Illinois law will require that Chicago replace homes’ service lines as they replace water mains starting in 2023. By then, Chicago will have finished a 10-year effort to replace 880 miles of century-old, cast-iron water mains.
Under another program, homeowners willing to foot the entire bill for the lead service line replacement program would get a list of suggested contractors to choose from to complete the work and would have the fee for the required work permit waived and the approval process expedited, according to the plan.
That would cost the city approximately $3,500 for each lead service line replaced in materials and waived fees, according to the plan. However, that is expected to account for less than 100 lead service line replacements annually, costing the city just $40,000, according to the mayor’s September 2020 plan.
The $1 trillion bipartisan infrastructure plan awaiting a vote in the U.S. House of Representatives includes $15 billion to fund lead service replacement efforts.
Cheng also told alderpeople that she expects to have the results of a study of ultrasonic water meters by the end of the year.
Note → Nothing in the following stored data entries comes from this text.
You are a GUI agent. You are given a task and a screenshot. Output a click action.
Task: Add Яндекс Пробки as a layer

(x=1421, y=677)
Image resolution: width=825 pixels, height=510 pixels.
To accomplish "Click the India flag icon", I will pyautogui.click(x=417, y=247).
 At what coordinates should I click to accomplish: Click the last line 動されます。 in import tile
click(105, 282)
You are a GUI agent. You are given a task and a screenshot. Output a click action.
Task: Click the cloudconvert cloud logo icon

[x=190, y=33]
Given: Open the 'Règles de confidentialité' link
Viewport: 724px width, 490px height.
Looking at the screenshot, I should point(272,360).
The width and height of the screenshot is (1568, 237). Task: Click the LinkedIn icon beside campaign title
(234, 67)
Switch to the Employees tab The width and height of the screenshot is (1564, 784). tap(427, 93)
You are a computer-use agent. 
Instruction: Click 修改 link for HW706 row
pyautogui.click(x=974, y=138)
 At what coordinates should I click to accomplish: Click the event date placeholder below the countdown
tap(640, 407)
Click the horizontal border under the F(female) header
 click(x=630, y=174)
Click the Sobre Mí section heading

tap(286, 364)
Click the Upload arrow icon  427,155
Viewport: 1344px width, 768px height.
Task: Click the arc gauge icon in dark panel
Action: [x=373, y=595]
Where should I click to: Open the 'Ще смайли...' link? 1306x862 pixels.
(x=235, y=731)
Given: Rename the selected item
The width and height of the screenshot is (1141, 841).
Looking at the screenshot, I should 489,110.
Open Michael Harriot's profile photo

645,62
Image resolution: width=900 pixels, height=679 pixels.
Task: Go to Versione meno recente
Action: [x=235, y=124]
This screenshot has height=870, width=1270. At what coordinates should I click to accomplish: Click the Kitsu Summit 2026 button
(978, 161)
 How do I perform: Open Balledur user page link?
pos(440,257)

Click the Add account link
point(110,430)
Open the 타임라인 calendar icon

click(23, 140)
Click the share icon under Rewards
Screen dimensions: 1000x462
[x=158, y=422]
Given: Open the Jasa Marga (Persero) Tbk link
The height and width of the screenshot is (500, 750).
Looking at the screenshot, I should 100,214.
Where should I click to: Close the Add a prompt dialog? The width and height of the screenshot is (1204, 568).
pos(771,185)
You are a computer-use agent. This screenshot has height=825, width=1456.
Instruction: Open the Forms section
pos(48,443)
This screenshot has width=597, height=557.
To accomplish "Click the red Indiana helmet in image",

If that study shows the pilot program was successful, it could allow the city to restart the city’s meter installation program.
Meters allow residents to pay per gallon for the water that they use, rather than pay a flat fee.
Lightfoot ordered the installation of water meters in Chicago homes to stop in July 2019 after city officials found elevated levels of lead in more than one in five metered homes they tested — 13 months after officials first learned of the issue.
Lightfoot’s order reversed a decision made by former Mayor Rahm Emanuel in November 2018 to continue installing water meters in homes, despite evidence that those homes had elevated levels of the brain-damaging chemical.
A 2013 study by EPA researchers linked the installation of meters and the replacement of water mains to high amounts of the heavy metal in drinking water, because lead pipes that are disturbed by street or plumbing work can release the material into the water supply.
Data gathered as part of a study of 510 Chicago homes in 2019 found that 22% of residences with new water meters had elevated levels of lead, the mayor’s office announced. Of those homes, 7.1% had lead levels above the 15 parts per billion action level set by the EPA, officials said.
Nearly 119,000 Chicago homes have water meters, which were touted by city officials as a way to reduce water usage and save money.
Residents with meters in their homes can get a free filter set, which includes a water pitcher and six cartridges to remove lead and register to get their water tested by calling 311 or requesting a free kit online.
However, only 35% of the test kits ordered by Chicagoans are returned to the city for testing, Cheng said on Friday. Efforts are underway to make changes that increase that return rate.
Residents concerned about lead levels should flush or run water continuously for five minutes after it has been stagnant for six hours or more to reduce lead levels and exposure, city officials said.